John F. Richardson richards at spawar.navy.mil
Tue Jul 8 13:43:01 PDT 2008


Hello,

My answer. Price is the main reason.

Assumption: an external hard drive is an internal hard drive in a case with
various ports.

Consider the following. I walk into an Apple store and see Lacie and Western
Digital drives in various configurations. This happened recently (Drive 2, 3
and 4). Drive 1 is obsolete except for dirt cheap drives.

Drive 1: USB 2
Drive 2: USB 2, FW400
Drive 3: USB 2, FW400, FW800
Drive 4: USB 2, FW400, FW800, eSata

So, the box specs indicate eSata > FW800 > FW400 > USB 2 [oops, maybe USB 2
is close to FW400...I forget]. But assume the above is true.

Question 1: What internal drive mechanism is in all of the drives?

If the answer is a standard IDE drive mechanism, then I claim that USB 2 is
just as good as any other. You just pay more to have the ports included.
Before eSata, I suspect that this was true. But that could be in the past.
Today is the future.

Definition: native transfer rates = transfer rate from magnetic storage
media sectors to the port.

So, if drive 4 really has an internal storage mechanism that has native
transfer rates that match the eSata specs, then Drive 4 is the best.

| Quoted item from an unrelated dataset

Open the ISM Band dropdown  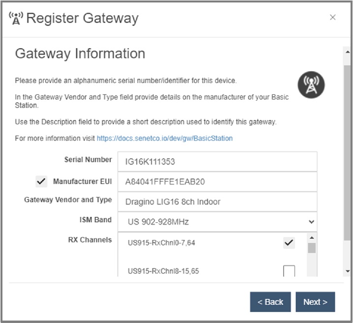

But what about Drives 1, 2 and 3? Do they have an internal mechanism with
native transfer rates in the eSata range? Then it is price. Is the discount
worth it?

If drives 1, 2 and 3 have an internal mechanism with native transfer rates
from the storage (seek, latency, cache, etc.,...) to the port (USB2,
FW400/800) then

YES.....there is no reason to have a USB 2 drive except price and you get
what you pay for.

So, is there any way to verify the native transfer rates? I have been
assuming that all FW drives just have a bridge chipset that converts IDE
mechanism data streams to use USB/FW protocols. I believe that the vast
majority of original consumer FW drives, even in 2005 or 2006 had IDE disks
inside a case with a bridge chip. I hope I'm wrong. Please list at least the
LaCie native rates for FW drives in 2005-2008 time frame. I have asked this
question (in various forms) several times over the last two years and never
received an answer even for just one brand name. What are the drives that
actually pump data at FW800 speeds? Any URL's?

FW was extremely useful for video transfer from camera / high speed device
to high performance SCSI or "native FW class" hard disks.